**SET OF TASKS:**
**A)** Explain why Gegenbaur and others considered the paired arrangement of the urinary tubes to be the primitive one, according to the passage on insect urinary tubes.
**B)** Proceed with the passage on insect urinary tubes, picking up right after its last sentence.

**DOCUMENT PASSAGE:**
The process of excretion is carried on not only by the urinary tubes, but also, as Cuénot has recently shown (1896) in Orthoptera, by the pericardial cells and certain cells of the fat-bodies. In the last-named cells urates are stored throughout life; the pericardial cells apparently secrete but do not store waste products, which are finally eliminated by the urinary tubes, the latter constantly eliminating waste.

Primitive number of tubes.—Wheeler considers the primitive number of urinary tubules to be six, other authors regarding two pairs as the primary or typical number; and while Wheeler agrees that the more ancestral tracheate arthropods had but a single pair, Cholodkowsky supposes the primitive number in insects themselves to be a single pair. This view is strengthened by the fact that Scolopendrella has but a single pair (Fig. 15).

While Peripatus has no urinary tubes, in Myriopods a single pair arises, as in insects, from the hind-intestine.

Fig. 347.—Section of proctodæum of embryo locust, showing origin of urinary tubes (ur.t); ep, epithelial or glandular layer; m, cells of outer or muscular layer; a, section of a tube.

When in insects the number of these tubes is few, they are, with rare exceptions, arranged in pairs, so that Gegenbaur and others have considered this paired arrangement as the primitive one. When the tubules are very numerous in the adult, as in Orthoptera, the embryos and larvæ have a much smaller number, Wheeler stating that “in no insect embryo have more than three pairs of these vessels been found.” We have observed 10 primary tubes in the embryo of Melanopus (Fig. 347), from each of which afterwards arise 15 secondary tubules. In the Termites, only, do the young forms have more urinary tubes than the adults.

[Saved entries]
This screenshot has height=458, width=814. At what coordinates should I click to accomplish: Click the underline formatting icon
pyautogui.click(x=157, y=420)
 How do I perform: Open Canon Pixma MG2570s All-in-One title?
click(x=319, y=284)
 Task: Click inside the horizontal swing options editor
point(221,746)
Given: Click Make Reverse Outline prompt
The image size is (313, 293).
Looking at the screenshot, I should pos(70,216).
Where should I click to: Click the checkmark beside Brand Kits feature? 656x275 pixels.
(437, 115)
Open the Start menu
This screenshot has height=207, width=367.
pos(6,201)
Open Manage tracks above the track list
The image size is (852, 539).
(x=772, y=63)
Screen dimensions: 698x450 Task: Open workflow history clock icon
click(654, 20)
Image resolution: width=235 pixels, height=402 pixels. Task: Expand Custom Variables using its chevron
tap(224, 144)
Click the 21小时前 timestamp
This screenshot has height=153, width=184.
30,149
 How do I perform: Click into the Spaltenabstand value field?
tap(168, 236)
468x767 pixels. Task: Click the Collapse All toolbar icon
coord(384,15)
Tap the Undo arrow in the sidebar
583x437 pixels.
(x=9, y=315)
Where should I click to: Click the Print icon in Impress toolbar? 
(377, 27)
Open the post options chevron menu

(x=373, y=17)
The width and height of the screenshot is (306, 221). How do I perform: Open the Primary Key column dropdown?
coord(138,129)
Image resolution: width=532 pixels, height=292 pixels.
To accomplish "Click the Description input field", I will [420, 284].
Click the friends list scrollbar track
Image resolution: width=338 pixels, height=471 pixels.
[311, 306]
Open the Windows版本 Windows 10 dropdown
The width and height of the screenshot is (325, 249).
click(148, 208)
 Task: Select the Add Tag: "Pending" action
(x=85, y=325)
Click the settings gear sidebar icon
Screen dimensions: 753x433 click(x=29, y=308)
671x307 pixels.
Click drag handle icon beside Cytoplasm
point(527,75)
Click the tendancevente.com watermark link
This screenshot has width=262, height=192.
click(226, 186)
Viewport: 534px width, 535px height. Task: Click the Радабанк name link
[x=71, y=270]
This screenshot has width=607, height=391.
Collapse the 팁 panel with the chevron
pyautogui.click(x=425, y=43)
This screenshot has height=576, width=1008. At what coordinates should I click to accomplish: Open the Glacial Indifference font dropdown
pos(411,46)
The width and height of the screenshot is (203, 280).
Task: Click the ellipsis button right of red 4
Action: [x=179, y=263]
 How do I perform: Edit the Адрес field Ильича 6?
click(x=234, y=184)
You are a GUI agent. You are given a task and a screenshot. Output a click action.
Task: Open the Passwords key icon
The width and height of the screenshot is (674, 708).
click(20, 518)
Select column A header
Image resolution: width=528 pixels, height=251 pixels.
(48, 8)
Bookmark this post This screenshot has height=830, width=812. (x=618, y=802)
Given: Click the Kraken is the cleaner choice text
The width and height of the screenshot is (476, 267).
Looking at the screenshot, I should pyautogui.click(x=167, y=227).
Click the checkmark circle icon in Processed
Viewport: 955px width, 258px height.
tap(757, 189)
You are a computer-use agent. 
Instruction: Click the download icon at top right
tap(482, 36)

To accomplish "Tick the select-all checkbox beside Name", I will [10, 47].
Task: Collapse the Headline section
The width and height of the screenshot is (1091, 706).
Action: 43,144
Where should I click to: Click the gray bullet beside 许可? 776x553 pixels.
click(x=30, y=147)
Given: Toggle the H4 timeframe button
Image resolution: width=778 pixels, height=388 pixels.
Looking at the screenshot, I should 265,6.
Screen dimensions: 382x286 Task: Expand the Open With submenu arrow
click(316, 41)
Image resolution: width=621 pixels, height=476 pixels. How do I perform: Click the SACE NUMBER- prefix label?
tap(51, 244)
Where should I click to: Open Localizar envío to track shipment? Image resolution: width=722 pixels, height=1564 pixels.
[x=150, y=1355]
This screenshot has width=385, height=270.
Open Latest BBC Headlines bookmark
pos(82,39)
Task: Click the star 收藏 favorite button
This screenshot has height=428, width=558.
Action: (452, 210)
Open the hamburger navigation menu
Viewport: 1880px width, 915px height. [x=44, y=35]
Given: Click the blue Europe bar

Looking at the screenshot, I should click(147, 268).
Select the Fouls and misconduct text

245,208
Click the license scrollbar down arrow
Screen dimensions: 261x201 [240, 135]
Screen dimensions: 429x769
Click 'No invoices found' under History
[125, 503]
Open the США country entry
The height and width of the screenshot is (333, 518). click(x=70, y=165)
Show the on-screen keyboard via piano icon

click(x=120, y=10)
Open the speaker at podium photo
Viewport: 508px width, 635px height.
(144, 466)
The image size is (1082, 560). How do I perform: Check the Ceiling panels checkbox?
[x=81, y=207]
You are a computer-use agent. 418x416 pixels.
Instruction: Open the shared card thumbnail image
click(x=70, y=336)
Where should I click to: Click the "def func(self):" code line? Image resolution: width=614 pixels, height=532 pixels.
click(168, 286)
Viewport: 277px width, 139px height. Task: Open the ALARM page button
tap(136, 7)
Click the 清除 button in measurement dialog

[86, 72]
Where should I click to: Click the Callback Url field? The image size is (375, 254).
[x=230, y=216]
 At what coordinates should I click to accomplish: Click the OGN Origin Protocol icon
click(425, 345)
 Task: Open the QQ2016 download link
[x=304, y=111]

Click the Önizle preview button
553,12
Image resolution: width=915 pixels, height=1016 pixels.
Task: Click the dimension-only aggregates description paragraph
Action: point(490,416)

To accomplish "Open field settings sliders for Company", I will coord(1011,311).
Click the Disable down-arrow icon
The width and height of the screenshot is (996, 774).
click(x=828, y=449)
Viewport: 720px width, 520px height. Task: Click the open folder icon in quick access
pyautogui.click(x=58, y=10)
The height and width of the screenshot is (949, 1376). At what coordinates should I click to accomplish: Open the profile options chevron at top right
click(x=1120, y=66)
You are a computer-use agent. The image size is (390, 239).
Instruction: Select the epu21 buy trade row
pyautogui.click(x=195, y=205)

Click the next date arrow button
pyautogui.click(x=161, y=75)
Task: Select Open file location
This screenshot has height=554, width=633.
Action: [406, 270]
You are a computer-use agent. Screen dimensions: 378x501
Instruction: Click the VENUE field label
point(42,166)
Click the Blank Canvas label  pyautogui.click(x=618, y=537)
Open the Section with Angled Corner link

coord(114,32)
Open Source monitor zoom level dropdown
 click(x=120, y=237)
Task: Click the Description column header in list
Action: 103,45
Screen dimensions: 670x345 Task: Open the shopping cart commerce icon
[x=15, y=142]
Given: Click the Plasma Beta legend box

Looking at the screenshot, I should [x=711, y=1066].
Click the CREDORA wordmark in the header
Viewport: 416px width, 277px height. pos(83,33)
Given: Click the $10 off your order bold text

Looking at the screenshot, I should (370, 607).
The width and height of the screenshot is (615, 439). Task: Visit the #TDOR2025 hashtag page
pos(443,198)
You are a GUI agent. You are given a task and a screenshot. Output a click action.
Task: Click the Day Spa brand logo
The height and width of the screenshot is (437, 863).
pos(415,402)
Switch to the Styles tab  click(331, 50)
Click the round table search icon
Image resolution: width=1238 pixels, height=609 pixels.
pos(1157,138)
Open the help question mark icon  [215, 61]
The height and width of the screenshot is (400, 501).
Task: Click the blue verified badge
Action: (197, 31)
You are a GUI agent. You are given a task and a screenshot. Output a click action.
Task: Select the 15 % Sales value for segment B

**ANSWERS FOR EACH ITEM:**
**A)** When insects have only a few urinary tubes, the tubes are almost always arranged in pairs. That pattern led Gegenbaur and others to regard the paired arrangement as primitive.

**B)**
In Campodea there are about 16 urinary tubes and in Machilis either 12 (Grassi) or 20 (Oudemans); but in other Thysanura the number is much less, Lepisma having either four, six, or eight, according to different authors, and both Nicoletia and Lepismina having six, opening separately into the hind-intestine. On the other hand, these organs have not yet been detected in Japyx. Whether they exist at all in the Collembola, which are degenerate forms, is doubtful. The weight of opinion denies their existence, though they may yet be found existing in a vestigial condition. They are said by Tullberg and by Sommer to exist in Podura, but are of peculiar shape.

Coming now to the winged insects, in what on the whole is perhaps the lowest or most generalized order, the Dermaptera, the number is over 30, and their insertions regularly encircle the intestine. (Schindler.) In the most ancient and generalized family of Orthoptera, the Blattidæ, Schindler detected from 60 to 70 tubes, but in a nymph of Periplaneta not quite 10 mm. in length he found from 16 to 18, and in nymphs 4 to 5 mm. long there were only eight vessels; while Wheeler has found in the embryo of Phyllodromia germanica but four tubes. In the adult Acrydiidæ there are as many as 150, in the Locustidæ between 40 and 50, and in the Gryllidæ about 100.

The Ephemeridæ with about 40, the Odonata with 50 to 60 tubules, the Perlidæ with from 50 to 60, are polynephrious; while the Termitidæ and Psocidæ are oligonephrious, the former having from six to eight and the Psocidæ only four tubes. So also all the other orders not mentioned, except the Hymenoptera, have few of these tubes. The Hemiptera, with none in Aphidæ, a single pair in the Coccidæ, and two in all the rest of the order, have the fewest number.

In the Neuroptera there are from six to eight, while in a larva, possibly that of Chauliodes, Wheeler finds the exceptional number of seven.